Sentado tranquilamente en un sillón, Robert-Houdin pensaba en los pasados años de gloria cuando llegaron los enviados de Napoleón III. El Segundo Imperio Francés reclamaba su ayuda para sofocar una rebelión de los morabitos en Argelia. Debía desalentar a aquel grupo de sacerdotes musulmanes a quienes sus seguidores atribuían poderes mágicos mostrándoles que él -y, por lo tanto, Francia- era más poderoso que ellos.
Por supuesto, Robert-Houdin aceptó la misión. Viajó para enfrentarse, solo, con los morabitos. Le pidió al más robusto que levantara un liviano cofre de madera, lo que el grandote hizo, la primera vez, sin problemas. Pero la caja tenía en la base una plancha de acero y, bajo el piso del lugar en que se desarrollaba el desafío, Robert-Houdin había ocultado un electroimán de considerable consistencia. Como un actor dramático, el mago anunció que él sabía cómo quitarle a su rival la fuerza, y que lo haría allí mismo. Accionado el imán, no había nadie en el mundo que pudiera levantar el cofrecito. El morabito se enfureció. Hizo esfuerzos sobrehumanos y en lo más intenso de esos esfuerzos fue “beneficiado” con una descarga eléctrica. Gritó y salió corriendo. Sin que mediara mucho tiempo, los insurgentes se desconcentraron.

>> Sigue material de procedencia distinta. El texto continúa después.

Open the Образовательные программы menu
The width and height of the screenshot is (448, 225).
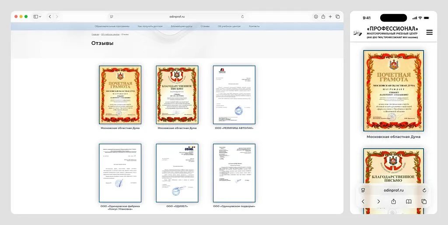click(x=112, y=26)
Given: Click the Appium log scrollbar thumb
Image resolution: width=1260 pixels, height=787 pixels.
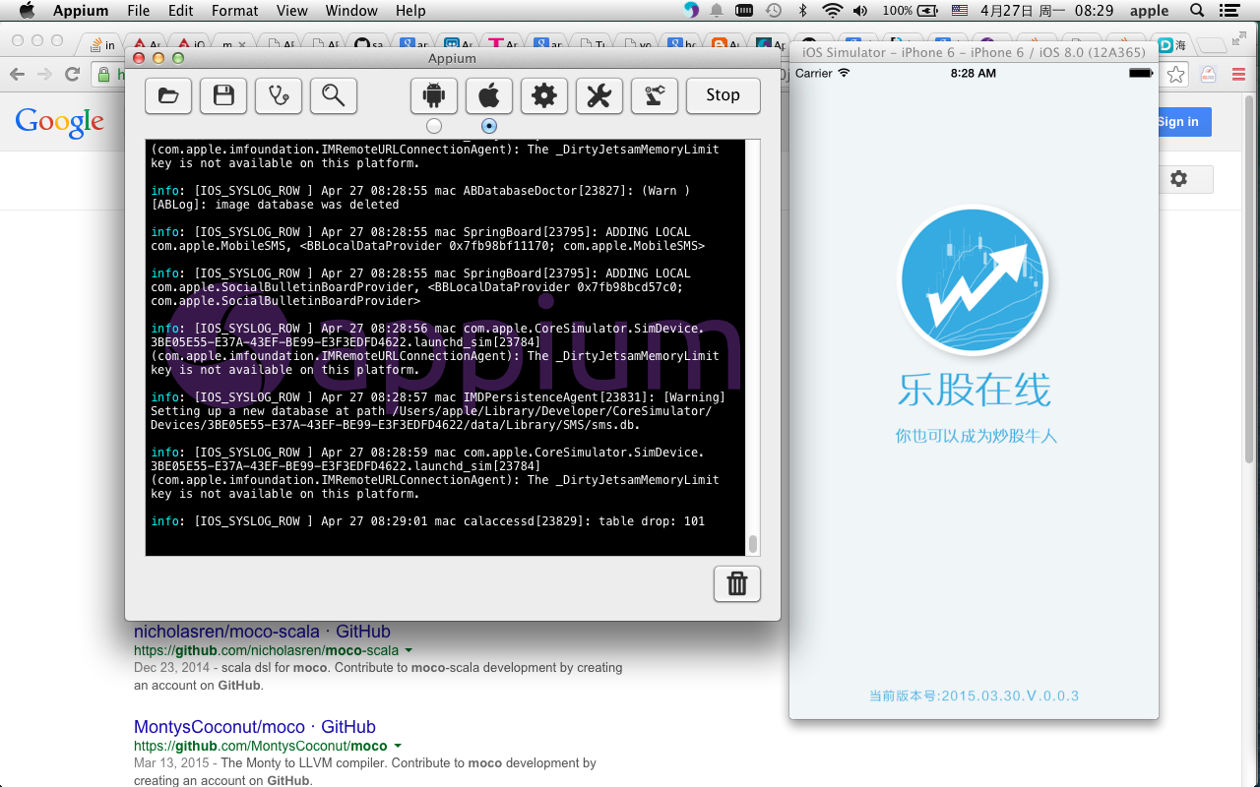Looking at the screenshot, I should pos(753,544).
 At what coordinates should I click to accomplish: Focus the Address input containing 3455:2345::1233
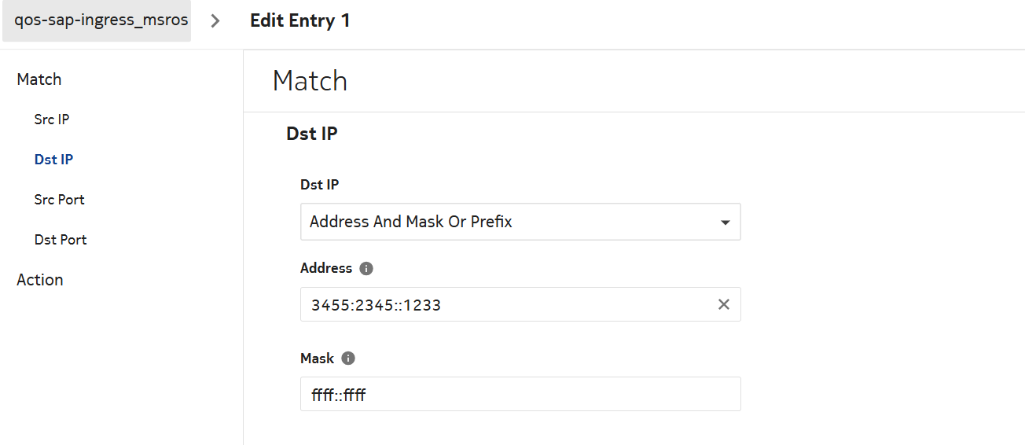point(503,304)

Vista desde la perspectiva actual, la anécdota parece una apología horrible del colonialismo, pero en aquel momento ningún habitante de la Ciudad Luz tuvo reparos en recibir de regreso a Robert-Houdin como a un héroe.
Esto ocurrió en los años de oro de la magia, cuando la prestidigitación y el ilusionismo llenaban los teatros de todas las ciudades. Un enorme libro publicado por Taschen, Magic, 1400-1950, reseña, sobre todo, el período que va entre mediados del siglo XIX y mediados del XX. Tiene 650 páginas, 29 centímetros de ancho por 44 de alto y un peso que hace añorar la posibilidad de llevarlo de un lado a otro levitando. Contiene la más impresionante cantidad de fotos de época, programas de mano, afiches multicolores y reproducciones de marquesinas gigantes que nadie pueda imaginarse: más de mil imágenes. Los autores de los textos son gente del ramo. Uno de ellos, Mike Caveney, es un mago profesional que publicó cincuenta libros sobre su especialidad. El segundo, Jim Steinmeyer, inventó los mejores trucos de David Copperfield, el mago más exitoso de estos tiempos, así como los efectos especiales en las puestas de Broadway de Mary Poppins y La bella y la bestia. El tercero, Ricky Jay, es historiador, y la editora, Noel Daniel, es una graduada de la Universidad de Princeton que se especializó, en Londres, como directora de galerías de arte fotográfico. Lo menos que se puede decir de este libro es que se aprende mucho sobre magia hojeándolo y leyéndolo.
El caballito arrepentido
Las raíces de la magia llegan muy lejos. En el papiro egipcio de Westcar (1700 años antes de Cristo) se cuenta la historia del hechicero Djedi. El faraón Keops, que había oído hablar de sus prodigios, le preguntó si era cierto que podía devolverles las cabezas a los decapitados. “Sí, pero prefiero no cortarle la cabeza a ningún ser humano para demostrártelo. No me gusta tratarlos tan mal”, le contestó Djedi. Dado que no tenía los mismos reparos con referencia al reino animal, le probó al rey sus dones, sucesivamente, con un pato, un pelícano y un buey. Impresionado, quien era venerado por su pueblo como un dios se inclinó ante el mago y le suplicó a Djedi que tuviera a bien proteger en adelante a sus hijos.